Anne Vallayer-Coster was accepted into the Académie royale de peinture et de sculpture in 1770 when she was only 26 years old. When she painted Still Life with Mackerel she was 43 years old. Therefore, we see the culmination of 17 years of formal recognition and training. Ironically, little is known of Vallayer-Coster’s training prior to her entrée to the Académie. Many scholars believe she was self-taught, as no records survive suggesting she received any formal training or tutelage. However, this perceived disadvantage may actually have been an advantage in her formative years. Vallayer-Coster developed a style that is more anecdotal and less austere than Jean-Baptiste-Siméon Chardin, the icon of the 18th century French still-life. Vallayer-Coster has a signature style that is honest, insightful, and sympathetic. While she is remembered for her still-lifes of flowers and objects, she also painted portraits and applied her sensitivity to her sitters too.

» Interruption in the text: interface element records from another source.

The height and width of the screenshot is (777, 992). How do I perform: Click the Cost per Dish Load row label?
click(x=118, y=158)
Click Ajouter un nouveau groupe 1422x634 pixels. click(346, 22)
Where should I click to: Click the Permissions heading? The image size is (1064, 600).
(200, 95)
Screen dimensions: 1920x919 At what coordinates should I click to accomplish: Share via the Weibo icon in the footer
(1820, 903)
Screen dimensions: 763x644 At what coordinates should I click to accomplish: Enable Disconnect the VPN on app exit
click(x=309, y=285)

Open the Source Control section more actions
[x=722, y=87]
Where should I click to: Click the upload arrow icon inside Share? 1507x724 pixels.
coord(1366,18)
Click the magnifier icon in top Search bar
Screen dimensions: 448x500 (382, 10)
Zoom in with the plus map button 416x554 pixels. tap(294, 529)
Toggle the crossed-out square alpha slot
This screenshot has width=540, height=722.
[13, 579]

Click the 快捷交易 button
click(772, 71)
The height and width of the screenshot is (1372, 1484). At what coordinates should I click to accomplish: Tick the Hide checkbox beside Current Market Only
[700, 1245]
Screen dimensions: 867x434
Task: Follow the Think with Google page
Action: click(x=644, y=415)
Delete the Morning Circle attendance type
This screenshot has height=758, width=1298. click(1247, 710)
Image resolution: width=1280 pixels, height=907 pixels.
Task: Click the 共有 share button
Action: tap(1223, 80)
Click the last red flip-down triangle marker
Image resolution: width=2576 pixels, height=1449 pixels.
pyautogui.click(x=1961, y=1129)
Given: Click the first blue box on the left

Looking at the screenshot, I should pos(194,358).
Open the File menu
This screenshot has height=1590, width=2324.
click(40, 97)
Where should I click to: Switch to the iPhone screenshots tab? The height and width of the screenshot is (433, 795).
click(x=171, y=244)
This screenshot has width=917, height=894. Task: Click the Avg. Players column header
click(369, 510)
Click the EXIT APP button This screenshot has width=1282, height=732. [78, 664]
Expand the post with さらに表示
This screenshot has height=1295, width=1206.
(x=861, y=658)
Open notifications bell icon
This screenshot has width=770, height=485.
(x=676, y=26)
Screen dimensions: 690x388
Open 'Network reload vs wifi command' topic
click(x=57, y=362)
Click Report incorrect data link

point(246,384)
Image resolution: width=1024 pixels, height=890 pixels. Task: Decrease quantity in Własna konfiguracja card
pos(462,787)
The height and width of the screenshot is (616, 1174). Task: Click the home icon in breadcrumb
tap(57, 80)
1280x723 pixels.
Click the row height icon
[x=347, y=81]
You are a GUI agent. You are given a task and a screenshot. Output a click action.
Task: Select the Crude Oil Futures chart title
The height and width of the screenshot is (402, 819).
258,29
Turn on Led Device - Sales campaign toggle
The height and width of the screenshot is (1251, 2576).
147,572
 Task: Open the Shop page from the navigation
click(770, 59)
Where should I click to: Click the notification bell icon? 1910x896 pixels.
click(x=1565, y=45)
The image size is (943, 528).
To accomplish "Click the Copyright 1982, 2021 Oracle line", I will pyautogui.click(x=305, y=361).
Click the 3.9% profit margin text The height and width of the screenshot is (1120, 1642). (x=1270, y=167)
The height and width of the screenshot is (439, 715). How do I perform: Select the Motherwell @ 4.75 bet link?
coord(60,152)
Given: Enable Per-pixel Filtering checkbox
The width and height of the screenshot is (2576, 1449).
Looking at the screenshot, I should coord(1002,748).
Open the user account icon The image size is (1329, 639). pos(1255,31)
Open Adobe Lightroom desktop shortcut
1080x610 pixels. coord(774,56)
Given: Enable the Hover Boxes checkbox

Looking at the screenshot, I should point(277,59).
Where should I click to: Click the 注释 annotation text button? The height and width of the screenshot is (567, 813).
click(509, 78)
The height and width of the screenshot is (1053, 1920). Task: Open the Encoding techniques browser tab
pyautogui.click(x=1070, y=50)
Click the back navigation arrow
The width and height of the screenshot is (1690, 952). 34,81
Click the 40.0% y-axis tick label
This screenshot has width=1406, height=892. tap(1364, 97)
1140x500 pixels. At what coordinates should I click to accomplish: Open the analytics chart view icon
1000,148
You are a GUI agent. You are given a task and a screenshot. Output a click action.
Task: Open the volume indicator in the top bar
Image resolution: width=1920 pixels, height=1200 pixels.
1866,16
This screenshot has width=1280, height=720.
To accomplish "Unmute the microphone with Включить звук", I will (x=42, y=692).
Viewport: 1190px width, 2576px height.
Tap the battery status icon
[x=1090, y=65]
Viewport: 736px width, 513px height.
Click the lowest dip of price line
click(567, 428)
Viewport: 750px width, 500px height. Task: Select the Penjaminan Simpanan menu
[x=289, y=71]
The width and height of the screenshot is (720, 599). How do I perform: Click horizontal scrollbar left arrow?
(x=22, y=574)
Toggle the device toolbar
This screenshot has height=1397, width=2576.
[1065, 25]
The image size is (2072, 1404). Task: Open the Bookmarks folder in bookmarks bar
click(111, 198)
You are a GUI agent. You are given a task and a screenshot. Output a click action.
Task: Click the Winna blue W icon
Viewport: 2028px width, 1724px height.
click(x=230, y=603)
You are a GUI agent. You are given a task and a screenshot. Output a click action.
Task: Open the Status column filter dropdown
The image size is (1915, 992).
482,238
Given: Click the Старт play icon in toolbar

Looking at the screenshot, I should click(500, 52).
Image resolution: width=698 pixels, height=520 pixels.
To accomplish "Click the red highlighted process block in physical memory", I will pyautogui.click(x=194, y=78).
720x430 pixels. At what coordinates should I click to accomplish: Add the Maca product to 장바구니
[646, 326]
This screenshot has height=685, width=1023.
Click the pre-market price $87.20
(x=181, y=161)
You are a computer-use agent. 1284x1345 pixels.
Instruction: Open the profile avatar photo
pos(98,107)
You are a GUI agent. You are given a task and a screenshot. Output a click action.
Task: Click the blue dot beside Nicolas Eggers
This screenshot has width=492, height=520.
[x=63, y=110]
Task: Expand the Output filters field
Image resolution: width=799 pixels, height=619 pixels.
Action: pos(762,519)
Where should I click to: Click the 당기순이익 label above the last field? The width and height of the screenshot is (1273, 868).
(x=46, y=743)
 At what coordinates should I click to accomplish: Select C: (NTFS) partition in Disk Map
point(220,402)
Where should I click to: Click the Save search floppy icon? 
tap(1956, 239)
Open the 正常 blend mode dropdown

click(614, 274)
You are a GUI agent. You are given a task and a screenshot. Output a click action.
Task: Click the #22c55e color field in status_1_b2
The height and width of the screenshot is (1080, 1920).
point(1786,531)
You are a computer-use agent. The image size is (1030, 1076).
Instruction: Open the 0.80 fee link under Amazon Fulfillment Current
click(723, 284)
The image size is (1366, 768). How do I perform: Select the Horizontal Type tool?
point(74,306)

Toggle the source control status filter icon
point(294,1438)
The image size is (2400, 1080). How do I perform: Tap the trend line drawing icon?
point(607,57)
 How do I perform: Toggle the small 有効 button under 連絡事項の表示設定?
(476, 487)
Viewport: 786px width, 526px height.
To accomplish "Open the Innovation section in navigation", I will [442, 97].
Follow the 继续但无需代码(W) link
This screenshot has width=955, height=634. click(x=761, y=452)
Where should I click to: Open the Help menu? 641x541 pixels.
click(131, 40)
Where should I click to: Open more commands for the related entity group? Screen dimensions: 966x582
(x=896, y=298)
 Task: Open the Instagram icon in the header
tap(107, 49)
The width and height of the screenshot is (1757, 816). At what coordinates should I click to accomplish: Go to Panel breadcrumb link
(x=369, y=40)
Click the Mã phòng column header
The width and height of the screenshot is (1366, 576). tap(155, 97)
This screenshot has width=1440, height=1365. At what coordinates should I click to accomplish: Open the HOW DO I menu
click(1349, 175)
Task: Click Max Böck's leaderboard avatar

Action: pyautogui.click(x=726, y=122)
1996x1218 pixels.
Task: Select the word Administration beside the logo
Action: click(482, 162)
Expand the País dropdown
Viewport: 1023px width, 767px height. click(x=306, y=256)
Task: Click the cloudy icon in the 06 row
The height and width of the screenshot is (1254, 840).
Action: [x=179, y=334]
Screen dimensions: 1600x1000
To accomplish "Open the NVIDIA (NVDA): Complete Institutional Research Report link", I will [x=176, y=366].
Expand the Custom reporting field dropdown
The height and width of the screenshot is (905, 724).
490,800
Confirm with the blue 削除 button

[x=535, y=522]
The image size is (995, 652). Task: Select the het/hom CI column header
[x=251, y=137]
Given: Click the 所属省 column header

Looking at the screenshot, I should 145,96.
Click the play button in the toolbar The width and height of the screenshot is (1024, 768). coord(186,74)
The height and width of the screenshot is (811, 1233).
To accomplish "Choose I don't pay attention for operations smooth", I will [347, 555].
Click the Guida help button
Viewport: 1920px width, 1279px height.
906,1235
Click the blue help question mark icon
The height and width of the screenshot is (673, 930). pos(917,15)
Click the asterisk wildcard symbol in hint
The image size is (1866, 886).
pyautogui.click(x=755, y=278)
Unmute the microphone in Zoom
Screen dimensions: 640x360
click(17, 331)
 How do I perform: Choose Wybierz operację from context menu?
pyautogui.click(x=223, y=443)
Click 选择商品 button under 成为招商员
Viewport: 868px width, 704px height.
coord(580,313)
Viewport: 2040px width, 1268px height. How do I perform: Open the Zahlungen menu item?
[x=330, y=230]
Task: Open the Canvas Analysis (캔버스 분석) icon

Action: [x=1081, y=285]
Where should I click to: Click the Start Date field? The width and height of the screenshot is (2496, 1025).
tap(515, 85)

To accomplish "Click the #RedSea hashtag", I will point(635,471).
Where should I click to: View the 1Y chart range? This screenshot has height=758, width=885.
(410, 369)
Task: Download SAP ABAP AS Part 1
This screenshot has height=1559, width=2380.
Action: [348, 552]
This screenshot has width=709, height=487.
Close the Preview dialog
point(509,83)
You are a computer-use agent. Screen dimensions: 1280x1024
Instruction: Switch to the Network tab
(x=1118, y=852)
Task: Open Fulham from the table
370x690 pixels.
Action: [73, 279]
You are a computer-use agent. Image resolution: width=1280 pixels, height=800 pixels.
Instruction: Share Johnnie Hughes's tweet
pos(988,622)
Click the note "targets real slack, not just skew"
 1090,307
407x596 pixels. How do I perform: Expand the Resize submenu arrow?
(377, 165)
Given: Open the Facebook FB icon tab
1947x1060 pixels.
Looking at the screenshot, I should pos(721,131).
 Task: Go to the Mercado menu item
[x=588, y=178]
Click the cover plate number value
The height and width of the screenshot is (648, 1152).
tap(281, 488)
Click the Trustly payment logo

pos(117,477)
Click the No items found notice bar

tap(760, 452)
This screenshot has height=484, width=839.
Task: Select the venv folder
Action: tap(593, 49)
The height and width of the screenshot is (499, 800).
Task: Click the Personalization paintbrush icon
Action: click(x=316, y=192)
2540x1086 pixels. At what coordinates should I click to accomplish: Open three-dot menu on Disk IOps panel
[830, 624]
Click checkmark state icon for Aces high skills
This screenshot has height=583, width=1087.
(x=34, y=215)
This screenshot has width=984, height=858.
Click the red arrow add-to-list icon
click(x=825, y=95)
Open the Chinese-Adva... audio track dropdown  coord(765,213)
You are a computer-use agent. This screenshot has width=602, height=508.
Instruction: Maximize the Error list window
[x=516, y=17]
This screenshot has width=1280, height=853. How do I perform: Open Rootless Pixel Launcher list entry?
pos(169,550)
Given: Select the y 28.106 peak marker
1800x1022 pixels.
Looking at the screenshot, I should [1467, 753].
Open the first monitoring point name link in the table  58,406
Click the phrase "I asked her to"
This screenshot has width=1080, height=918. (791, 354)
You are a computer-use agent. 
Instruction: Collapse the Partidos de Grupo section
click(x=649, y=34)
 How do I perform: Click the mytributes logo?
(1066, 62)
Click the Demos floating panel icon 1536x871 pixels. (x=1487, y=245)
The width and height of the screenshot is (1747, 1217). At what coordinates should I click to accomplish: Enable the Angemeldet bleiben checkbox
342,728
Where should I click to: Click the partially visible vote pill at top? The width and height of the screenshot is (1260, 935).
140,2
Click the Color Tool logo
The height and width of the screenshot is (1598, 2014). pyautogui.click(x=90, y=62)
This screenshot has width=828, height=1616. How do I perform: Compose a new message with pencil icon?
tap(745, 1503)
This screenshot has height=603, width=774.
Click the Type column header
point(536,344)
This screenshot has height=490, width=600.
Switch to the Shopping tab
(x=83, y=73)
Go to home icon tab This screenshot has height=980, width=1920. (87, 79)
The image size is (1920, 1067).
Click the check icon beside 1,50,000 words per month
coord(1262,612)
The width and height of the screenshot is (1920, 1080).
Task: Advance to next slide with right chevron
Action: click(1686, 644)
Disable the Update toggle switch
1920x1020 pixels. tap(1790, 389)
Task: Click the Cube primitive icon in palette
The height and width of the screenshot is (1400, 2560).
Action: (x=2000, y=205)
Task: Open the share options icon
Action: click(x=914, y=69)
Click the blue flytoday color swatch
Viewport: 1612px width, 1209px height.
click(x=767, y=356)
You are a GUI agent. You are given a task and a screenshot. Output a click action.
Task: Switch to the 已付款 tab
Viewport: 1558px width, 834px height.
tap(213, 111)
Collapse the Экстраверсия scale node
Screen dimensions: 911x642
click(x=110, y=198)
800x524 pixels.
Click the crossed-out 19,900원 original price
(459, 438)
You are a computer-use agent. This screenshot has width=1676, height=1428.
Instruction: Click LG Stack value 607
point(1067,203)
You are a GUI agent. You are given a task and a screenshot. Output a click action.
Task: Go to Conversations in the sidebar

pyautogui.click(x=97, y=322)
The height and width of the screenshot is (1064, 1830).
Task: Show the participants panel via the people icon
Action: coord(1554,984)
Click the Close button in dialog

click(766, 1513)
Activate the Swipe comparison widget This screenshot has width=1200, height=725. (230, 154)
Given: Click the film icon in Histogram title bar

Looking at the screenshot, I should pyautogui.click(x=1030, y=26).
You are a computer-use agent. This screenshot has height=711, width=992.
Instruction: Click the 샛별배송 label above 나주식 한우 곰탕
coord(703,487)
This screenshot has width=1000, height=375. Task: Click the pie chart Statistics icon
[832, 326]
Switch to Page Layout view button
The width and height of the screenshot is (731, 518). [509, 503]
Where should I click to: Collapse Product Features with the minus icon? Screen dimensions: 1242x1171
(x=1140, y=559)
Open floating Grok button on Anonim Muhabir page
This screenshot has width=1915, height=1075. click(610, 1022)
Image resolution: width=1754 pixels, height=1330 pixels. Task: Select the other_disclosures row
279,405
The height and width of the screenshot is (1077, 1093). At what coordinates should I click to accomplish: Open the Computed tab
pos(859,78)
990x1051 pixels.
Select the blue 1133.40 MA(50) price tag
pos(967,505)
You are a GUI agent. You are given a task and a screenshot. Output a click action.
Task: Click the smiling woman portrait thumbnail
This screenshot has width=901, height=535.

Still Life with Mackerel is more complex than what first glance assumptions may provide. It explores the cool and silvery tones as they vary according to materials and reflections. The tonality changes as it moves across glass, metal, and flesh. Hushed lighting and mellow colours highlight the objects against a dark background. Anne Vallayer-Coster creates a subdued charm reinforced by the simplicity of the composition. She paints a mood of quiet observation and detailed attention. Still Life with Mackerel tells the story of luxurious domesticity. Anne Vallayer-Coster is a poetess of still-life and a master of its nuances.